→ Work to be completed: The material is to be repeated exactly, from first line to last.

→ Data provided:

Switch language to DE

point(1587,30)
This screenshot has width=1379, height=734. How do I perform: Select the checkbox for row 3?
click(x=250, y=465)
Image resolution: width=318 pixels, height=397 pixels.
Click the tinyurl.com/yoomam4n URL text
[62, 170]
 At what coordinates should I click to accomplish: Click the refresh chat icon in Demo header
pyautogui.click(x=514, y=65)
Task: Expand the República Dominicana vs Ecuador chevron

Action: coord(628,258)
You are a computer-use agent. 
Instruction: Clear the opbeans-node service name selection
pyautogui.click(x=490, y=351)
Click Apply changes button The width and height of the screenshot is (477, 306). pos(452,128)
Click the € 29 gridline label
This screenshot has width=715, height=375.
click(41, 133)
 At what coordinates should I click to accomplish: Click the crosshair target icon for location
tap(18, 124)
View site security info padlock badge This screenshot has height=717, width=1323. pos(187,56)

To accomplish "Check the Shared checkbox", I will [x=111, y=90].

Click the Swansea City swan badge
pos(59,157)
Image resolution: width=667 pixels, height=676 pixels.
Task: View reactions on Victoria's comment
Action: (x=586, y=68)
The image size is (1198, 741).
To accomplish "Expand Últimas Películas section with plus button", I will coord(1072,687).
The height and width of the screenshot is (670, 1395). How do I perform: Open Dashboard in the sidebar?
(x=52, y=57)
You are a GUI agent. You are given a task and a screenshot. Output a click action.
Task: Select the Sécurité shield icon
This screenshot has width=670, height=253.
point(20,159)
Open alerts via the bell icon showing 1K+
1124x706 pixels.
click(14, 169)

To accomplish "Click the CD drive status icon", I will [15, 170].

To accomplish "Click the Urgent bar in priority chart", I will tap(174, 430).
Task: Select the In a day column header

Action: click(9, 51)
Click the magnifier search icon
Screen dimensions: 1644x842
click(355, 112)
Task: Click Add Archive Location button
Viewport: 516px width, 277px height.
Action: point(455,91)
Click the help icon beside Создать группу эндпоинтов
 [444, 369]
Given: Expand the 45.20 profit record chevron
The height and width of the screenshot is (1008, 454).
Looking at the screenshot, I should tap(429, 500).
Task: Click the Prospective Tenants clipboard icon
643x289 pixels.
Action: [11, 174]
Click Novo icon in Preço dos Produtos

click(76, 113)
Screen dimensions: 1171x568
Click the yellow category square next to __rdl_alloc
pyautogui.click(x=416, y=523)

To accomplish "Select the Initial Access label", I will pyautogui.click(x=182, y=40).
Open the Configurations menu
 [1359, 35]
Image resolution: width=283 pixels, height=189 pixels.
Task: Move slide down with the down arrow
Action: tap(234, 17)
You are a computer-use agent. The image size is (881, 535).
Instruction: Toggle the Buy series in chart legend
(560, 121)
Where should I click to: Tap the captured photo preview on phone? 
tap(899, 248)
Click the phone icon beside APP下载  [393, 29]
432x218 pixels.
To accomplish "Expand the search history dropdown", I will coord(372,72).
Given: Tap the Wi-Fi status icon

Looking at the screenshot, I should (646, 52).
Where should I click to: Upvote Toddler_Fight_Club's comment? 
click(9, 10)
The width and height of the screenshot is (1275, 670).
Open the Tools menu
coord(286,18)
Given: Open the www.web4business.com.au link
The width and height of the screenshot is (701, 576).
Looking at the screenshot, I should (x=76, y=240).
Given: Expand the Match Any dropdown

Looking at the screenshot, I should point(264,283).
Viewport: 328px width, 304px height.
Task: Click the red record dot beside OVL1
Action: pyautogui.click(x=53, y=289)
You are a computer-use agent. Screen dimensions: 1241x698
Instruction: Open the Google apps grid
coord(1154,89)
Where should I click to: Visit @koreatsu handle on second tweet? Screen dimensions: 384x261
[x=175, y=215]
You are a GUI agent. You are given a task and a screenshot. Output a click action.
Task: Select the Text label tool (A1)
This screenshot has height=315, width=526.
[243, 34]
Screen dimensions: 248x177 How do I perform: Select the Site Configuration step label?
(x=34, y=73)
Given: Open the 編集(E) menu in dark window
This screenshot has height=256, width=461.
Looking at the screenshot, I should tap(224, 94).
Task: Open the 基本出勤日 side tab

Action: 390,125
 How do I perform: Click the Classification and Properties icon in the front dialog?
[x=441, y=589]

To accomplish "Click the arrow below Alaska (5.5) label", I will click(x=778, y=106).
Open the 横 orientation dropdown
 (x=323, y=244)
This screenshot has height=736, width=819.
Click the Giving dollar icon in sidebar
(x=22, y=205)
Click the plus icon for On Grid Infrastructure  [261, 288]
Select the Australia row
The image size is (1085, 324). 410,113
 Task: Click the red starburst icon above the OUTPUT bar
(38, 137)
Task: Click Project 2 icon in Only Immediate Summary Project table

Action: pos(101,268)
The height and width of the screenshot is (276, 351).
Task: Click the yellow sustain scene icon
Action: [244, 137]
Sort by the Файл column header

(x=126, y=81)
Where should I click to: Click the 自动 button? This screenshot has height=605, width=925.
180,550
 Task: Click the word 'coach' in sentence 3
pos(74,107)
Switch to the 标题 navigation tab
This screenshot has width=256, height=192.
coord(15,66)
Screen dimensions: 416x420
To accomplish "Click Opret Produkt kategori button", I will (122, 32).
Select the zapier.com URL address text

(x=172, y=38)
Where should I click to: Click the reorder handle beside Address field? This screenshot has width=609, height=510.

→ Response to the task:
Switch language to DE

point(1587,30)
This screenshot has width=1379, height=734. How do I perform: Select the checkbox for row 3?
click(x=250, y=465)
Image resolution: width=318 pixels, height=397 pixels.
Click the tinyurl.com/yoomam4n URL text
[62, 170]
 At what coordinates should I click to accomplish: Click the refresh chat icon in Demo header
pyautogui.click(x=514, y=65)
Task: Expand the República Dominicana vs Ecuador chevron

Action: coord(628,258)
You are a computer-use agent. 
Instruction: Clear the opbeans-node service name selection
pyautogui.click(x=490, y=351)
Click Apply changes button The width and height of the screenshot is (477, 306). pos(452,128)
Click the € 29 gridline label
This screenshot has width=715, height=375.
click(41, 133)
 At what coordinates should I click to accomplish: Click the crosshair target icon for location
tap(18, 124)
View site security info padlock badge This screenshot has height=717, width=1323. pos(187,56)

To accomplish "Check the Shared checkbox", I will [x=111, y=90].

Click the Swansea City swan badge
pos(59,157)
Image resolution: width=667 pixels, height=676 pixels.
Task: View reactions on Victoria's comment
Action: (x=586, y=68)
The image size is (1198, 741).
To accomplish "Expand Últimas Películas section with plus button", I will coord(1072,687).
The height and width of the screenshot is (670, 1395). How do I perform: Open Dashboard in the sidebar?
(x=52, y=57)
You are a GUI agent. You are given a task and a screenshot. Output a click action.
Task: Select the Sécurité shield icon
This screenshot has width=670, height=253.
point(20,159)
Open alerts via the bell icon showing 1K+
1124x706 pixels.
click(14, 169)

To accomplish "Click the CD drive status icon", I will [15, 170].

To accomplish "Click the Urgent bar in priority chart", I will tap(174, 430).
Task: Select the In a day column header

Action: click(9, 51)
Click the magnifier search icon
Screen dimensions: 1644x842
click(355, 112)
Task: Click Add Archive Location button
Viewport: 516px width, 277px height.
Action: point(455,91)
Click the help icon beside Создать группу эндпоинтов
 [444, 369]
Given: Expand the 45.20 profit record chevron
The height and width of the screenshot is (1008, 454).
Looking at the screenshot, I should tap(429, 500).
Task: Click the Prospective Tenants clipboard icon
643x289 pixels.
Action: [11, 174]
Click Novo icon in Preço dos Produtos

click(76, 113)
Screen dimensions: 1171x568
Click the yellow category square next to __rdl_alloc
pyautogui.click(x=416, y=523)

To accomplish "Select the Initial Access label", I will pyautogui.click(x=182, y=40).
Open the Configurations menu
 [1359, 35]
Image resolution: width=283 pixels, height=189 pixels.
Task: Move slide down with the down arrow
Action: tap(234, 17)
You are a computer-use agent. The image size is (881, 535).
Instruction: Toggle the Buy series in chart legend
(560, 121)
Where should I click to: Tap the captured photo preview on phone? 
tap(899, 248)
Click the phone icon beside APP下载  [393, 29]
432x218 pixels.
To accomplish "Expand the search history dropdown", I will coord(372,72).
Given: Tap the Wi-Fi status icon

Looking at the screenshot, I should (646, 52).
Where should I click to: Upvote Toddler_Fight_Club's comment? 
click(9, 10)
The width and height of the screenshot is (1275, 670).
Open the Tools menu
coord(286,18)
Given: Open the www.web4business.com.au link
The width and height of the screenshot is (701, 576).
Looking at the screenshot, I should (x=76, y=240).
Given: Expand the Match Any dropdown

Looking at the screenshot, I should point(264,283).
Viewport: 328px width, 304px height.
Task: Click the red record dot beside OVL1
Action: pyautogui.click(x=53, y=289)
You are a computer-use agent. Screen dimensions: 1241x698
Instruction: Open the Google apps grid
coord(1154,89)
Where should I click to: Visit @koreatsu handle on second tweet? Screen dimensions: 384x261
[x=175, y=215]
You are a GUI agent. You are given a task and a screenshot. Output a click action.
Task: Select the Text label tool (A1)
This screenshot has height=315, width=526.
[243, 34]
Screen dimensions: 248x177 How do I perform: Select the Site Configuration step label?
(x=34, y=73)
Given: Open the 編集(E) menu in dark window
This screenshot has height=256, width=461.
Looking at the screenshot, I should tap(224, 94).
Task: Open the 基本出勤日 side tab

Action: 390,125
 How do I perform: Click the Classification and Properties icon in the front dialog?
[x=441, y=589]

To accomplish "Click the arrow below Alaska (5.5) label", I will click(x=778, y=106).
Open the 横 orientation dropdown
 (x=323, y=244)
This screenshot has height=736, width=819.
Click the Giving dollar icon in sidebar
(x=22, y=205)
Click the plus icon for On Grid Infrastructure  [261, 288]
Select the Australia row
The image size is (1085, 324). 410,113
 Task: Click the red starburst icon above the OUTPUT bar
(38, 137)
Task: Click Project 2 icon in Only Immediate Summary Project table

Action: pos(101,268)
The height and width of the screenshot is (276, 351).
Task: Click the yellow sustain scene icon
Action: [244, 137]
Sort by the Файл column header

(x=126, y=81)
Where should I click to: Click the 自动 button? This screenshot has height=605, width=925.
180,550
 Task: Click the word 'coach' in sentence 3
pos(74,107)
Switch to the 标题 navigation tab
This screenshot has width=256, height=192.
coord(15,66)
Screen dimensions: 416x420
To accomplish "Click Opret Produkt kategori button", I will (122, 32).
Select the zapier.com URL address text

(x=172, y=38)
Where should I click to: Click the reorder handle beside Address field? This screenshot has width=609, height=510.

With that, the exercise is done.